**Materials provided:**
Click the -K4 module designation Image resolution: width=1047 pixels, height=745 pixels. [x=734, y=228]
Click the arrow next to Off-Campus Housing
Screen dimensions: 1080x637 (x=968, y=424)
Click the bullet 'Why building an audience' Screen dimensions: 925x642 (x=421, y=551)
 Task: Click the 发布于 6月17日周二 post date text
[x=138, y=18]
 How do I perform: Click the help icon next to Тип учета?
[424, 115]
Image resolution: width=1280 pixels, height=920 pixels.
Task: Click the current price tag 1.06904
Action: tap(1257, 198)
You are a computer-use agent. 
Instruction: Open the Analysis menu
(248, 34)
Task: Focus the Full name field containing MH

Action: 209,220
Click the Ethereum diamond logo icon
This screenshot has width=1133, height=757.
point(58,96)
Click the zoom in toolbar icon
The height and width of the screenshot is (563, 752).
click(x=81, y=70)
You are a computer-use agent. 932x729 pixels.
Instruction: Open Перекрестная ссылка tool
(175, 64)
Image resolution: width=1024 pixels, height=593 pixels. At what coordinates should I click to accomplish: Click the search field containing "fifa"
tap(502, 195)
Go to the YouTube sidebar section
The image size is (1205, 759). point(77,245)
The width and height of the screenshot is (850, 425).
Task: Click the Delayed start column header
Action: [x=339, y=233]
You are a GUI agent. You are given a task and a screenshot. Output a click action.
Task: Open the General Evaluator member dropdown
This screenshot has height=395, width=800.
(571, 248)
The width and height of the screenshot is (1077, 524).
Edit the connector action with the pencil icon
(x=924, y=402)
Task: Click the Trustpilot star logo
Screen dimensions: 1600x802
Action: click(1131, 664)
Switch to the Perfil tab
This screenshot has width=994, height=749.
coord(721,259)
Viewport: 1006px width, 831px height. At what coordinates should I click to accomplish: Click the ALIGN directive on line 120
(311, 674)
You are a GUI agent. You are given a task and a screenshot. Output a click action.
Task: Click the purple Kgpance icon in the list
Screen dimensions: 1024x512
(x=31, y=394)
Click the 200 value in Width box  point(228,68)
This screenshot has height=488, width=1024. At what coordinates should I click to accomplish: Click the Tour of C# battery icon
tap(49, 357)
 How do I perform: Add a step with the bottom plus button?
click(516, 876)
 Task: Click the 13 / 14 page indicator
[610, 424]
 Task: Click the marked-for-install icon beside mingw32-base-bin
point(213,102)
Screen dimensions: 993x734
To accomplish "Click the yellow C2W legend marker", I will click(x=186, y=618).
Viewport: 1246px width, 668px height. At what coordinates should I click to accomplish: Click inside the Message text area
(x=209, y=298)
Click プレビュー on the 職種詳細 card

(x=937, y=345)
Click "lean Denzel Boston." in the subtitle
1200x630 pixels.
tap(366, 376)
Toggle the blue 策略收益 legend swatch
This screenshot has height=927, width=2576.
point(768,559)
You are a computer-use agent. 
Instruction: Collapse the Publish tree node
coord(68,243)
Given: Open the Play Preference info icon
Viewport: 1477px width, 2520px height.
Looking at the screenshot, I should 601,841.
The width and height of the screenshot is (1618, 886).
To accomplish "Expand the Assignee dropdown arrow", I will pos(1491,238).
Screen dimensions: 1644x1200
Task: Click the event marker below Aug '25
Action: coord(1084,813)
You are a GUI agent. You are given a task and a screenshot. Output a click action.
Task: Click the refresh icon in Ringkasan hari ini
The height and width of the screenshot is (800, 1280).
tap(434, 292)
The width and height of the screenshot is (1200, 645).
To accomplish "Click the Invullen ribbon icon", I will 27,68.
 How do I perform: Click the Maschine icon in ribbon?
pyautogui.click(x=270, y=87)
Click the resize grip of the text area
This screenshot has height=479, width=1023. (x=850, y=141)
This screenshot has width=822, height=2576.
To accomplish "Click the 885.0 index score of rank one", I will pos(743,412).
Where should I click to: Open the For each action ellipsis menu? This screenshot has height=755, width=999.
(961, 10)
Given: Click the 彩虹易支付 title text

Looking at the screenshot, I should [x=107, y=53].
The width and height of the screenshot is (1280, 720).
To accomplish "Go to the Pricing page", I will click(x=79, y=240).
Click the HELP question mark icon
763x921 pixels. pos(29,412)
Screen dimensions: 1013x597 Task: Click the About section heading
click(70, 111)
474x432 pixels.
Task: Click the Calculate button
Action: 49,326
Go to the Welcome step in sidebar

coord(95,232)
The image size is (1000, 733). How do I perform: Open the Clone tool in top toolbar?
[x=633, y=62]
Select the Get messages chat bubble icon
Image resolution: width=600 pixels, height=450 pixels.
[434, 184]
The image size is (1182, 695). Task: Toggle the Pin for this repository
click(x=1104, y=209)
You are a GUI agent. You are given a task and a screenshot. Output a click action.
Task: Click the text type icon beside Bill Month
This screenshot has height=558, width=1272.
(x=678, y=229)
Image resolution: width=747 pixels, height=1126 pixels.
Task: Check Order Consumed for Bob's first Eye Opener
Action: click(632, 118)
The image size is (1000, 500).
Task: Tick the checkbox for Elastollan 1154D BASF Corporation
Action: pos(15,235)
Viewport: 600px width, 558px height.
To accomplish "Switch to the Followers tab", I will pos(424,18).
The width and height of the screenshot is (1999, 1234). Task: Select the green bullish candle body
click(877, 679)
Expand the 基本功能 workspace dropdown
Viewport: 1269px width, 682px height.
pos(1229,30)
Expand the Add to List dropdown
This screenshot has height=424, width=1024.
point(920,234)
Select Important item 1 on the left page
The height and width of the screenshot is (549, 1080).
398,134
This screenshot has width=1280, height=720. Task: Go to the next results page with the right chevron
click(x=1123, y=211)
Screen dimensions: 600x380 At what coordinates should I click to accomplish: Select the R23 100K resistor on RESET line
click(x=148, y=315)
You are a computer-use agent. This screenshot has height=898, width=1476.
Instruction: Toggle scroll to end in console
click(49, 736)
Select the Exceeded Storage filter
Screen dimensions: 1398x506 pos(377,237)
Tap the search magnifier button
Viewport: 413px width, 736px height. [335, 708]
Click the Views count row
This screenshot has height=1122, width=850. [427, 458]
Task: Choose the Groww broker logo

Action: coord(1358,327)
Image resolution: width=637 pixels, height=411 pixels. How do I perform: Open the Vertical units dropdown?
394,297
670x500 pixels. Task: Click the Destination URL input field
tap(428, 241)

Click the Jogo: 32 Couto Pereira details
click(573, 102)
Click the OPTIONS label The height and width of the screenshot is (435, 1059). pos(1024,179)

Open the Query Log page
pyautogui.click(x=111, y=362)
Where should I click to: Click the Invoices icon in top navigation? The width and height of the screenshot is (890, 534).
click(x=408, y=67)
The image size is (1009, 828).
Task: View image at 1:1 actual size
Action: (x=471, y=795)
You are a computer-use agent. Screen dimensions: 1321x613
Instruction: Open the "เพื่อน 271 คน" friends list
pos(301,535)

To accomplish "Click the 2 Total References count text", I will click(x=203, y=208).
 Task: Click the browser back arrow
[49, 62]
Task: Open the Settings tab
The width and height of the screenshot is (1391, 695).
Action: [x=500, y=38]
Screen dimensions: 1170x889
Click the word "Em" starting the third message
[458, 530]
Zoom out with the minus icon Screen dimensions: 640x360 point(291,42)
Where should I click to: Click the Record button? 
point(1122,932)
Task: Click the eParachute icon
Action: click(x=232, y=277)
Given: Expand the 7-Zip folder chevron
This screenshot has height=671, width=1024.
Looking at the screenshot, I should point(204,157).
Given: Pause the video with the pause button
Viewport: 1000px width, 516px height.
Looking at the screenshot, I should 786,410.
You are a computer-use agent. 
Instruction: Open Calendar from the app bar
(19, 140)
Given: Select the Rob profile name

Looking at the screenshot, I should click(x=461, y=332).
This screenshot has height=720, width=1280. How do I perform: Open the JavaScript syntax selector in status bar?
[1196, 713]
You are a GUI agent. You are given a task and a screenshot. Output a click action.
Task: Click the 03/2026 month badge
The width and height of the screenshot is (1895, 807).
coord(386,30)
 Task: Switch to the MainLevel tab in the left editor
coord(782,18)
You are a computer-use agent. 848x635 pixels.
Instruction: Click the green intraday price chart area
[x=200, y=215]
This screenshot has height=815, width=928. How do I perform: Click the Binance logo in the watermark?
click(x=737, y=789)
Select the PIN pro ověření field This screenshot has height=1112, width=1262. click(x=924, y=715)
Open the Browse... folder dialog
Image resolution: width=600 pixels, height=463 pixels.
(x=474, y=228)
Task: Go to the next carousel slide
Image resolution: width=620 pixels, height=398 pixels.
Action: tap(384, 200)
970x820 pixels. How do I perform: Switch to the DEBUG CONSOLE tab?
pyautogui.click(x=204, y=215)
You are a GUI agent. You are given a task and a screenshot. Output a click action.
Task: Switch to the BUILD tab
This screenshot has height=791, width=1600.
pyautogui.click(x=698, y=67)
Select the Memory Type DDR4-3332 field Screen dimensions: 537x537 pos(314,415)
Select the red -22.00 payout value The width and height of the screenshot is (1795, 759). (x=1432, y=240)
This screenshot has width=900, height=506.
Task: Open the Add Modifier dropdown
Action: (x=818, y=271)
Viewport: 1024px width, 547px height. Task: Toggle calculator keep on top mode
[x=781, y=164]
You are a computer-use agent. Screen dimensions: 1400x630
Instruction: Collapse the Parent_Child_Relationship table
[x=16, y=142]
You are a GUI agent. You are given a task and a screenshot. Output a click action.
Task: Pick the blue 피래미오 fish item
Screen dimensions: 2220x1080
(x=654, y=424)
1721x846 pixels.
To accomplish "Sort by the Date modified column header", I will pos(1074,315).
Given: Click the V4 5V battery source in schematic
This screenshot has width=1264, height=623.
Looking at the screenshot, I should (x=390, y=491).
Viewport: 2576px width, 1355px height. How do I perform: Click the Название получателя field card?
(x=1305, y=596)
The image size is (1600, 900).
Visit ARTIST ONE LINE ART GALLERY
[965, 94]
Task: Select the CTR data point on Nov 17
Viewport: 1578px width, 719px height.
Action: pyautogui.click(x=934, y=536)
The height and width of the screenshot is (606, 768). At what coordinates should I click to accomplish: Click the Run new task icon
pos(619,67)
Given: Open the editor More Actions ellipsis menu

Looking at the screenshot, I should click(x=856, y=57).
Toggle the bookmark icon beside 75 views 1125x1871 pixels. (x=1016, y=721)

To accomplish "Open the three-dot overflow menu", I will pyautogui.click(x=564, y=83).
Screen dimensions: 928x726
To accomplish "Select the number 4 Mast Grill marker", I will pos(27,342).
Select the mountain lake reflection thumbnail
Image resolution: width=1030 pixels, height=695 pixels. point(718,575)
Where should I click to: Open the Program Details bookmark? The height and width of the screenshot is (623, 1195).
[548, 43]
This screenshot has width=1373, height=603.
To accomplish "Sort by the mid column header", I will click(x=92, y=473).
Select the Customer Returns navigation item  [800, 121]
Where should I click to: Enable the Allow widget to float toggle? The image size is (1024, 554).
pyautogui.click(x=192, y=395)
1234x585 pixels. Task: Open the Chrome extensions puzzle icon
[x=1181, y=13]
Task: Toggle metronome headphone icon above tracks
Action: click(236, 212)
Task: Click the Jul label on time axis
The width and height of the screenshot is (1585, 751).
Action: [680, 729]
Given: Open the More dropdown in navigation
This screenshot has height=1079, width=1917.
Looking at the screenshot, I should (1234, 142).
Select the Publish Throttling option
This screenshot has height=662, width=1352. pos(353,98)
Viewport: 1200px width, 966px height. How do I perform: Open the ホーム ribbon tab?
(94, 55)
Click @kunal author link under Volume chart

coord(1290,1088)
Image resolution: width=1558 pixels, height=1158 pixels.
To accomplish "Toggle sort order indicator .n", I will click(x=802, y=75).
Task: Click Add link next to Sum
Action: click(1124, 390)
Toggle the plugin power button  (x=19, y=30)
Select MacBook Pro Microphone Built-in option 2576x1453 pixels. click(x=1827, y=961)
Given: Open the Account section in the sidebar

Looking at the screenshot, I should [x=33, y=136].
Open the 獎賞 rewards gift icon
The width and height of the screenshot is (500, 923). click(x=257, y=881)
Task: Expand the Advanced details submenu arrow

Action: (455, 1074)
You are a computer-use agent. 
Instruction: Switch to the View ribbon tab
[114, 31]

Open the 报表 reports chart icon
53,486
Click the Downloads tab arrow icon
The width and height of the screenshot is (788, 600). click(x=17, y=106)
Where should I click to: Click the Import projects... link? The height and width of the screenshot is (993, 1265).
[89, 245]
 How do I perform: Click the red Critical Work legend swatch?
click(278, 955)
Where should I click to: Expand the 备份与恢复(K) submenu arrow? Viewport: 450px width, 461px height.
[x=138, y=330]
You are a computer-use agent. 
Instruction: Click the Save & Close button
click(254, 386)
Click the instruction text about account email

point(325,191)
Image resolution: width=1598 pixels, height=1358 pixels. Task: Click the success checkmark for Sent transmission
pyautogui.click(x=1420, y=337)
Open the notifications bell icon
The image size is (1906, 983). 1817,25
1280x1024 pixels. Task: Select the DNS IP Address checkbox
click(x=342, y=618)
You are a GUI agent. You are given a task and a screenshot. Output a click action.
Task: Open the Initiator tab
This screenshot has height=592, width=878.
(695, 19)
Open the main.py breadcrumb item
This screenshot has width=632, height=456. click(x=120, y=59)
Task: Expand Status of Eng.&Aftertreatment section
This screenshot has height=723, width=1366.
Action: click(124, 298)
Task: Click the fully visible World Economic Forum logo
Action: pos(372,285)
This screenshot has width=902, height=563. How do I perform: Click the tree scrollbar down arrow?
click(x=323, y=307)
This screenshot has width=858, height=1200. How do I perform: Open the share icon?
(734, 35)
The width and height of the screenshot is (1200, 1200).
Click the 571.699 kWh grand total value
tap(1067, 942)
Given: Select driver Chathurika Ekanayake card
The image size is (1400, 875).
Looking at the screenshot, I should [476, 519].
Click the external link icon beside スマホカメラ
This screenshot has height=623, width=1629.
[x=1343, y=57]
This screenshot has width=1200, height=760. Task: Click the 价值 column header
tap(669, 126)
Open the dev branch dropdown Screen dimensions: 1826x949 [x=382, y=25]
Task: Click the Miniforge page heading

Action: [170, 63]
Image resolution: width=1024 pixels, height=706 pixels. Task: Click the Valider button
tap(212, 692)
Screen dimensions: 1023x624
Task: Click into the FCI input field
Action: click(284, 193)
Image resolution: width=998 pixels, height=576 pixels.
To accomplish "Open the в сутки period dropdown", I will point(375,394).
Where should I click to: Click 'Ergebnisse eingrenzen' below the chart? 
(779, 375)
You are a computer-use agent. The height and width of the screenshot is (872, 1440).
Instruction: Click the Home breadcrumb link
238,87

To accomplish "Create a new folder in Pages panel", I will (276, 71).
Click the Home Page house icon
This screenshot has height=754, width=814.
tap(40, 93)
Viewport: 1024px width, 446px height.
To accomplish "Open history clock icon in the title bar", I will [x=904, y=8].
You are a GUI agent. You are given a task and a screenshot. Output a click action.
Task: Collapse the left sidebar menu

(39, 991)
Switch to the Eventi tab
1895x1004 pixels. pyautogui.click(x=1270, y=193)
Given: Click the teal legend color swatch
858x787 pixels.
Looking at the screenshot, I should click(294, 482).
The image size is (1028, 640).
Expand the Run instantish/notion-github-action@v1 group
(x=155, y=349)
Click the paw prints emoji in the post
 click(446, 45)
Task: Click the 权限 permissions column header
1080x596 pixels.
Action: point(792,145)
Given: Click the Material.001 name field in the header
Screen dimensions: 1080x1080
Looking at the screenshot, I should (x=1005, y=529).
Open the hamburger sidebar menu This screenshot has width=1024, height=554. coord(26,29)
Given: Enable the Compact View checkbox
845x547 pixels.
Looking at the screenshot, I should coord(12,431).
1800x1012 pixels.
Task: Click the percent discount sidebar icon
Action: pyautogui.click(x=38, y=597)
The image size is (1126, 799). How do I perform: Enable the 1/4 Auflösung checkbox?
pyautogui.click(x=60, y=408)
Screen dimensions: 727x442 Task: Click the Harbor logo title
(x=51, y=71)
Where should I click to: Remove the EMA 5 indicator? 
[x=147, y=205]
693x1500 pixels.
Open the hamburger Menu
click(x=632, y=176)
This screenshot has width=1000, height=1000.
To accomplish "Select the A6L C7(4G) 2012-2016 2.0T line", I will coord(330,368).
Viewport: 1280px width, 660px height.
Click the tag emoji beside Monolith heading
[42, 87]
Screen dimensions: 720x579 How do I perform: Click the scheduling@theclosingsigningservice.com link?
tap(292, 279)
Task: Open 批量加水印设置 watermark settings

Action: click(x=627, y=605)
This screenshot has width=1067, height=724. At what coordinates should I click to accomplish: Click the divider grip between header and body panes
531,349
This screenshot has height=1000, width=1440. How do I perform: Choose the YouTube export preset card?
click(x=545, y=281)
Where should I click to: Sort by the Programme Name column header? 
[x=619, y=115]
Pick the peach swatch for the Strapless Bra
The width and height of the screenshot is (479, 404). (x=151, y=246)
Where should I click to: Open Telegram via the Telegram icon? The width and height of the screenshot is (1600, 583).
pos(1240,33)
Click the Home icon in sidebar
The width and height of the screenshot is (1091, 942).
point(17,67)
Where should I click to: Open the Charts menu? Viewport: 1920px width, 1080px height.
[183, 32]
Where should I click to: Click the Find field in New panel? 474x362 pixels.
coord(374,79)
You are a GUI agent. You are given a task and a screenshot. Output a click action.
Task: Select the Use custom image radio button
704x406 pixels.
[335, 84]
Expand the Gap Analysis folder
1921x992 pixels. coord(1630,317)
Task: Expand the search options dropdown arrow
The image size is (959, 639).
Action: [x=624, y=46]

**Activity:** All lines in the listing above from the line containing "The width and height of the screenshot is (1391, 695)." to the line containing "Given: Pause the video with the pause button", inclusive, should be retyped exactly; no other lines should appear.

**Solution for this task:**
The width and height of the screenshot is (1391, 695).
Action: [x=500, y=38]
Screen dimensions: 1170x889
Click the word "Em" starting the third message
[458, 530]
Zoom out with the minus icon Screen dimensions: 640x360 point(291,42)
Where should I click to: Click the Record button? 
point(1122,932)
Task: Click the eParachute icon
Action: click(x=232, y=277)
Given: Expand the 7-Zip folder chevron
This screenshot has height=671, width=1024.
Looking at the screenshot, I should point(204,157).
Given: Pause the video with the pause button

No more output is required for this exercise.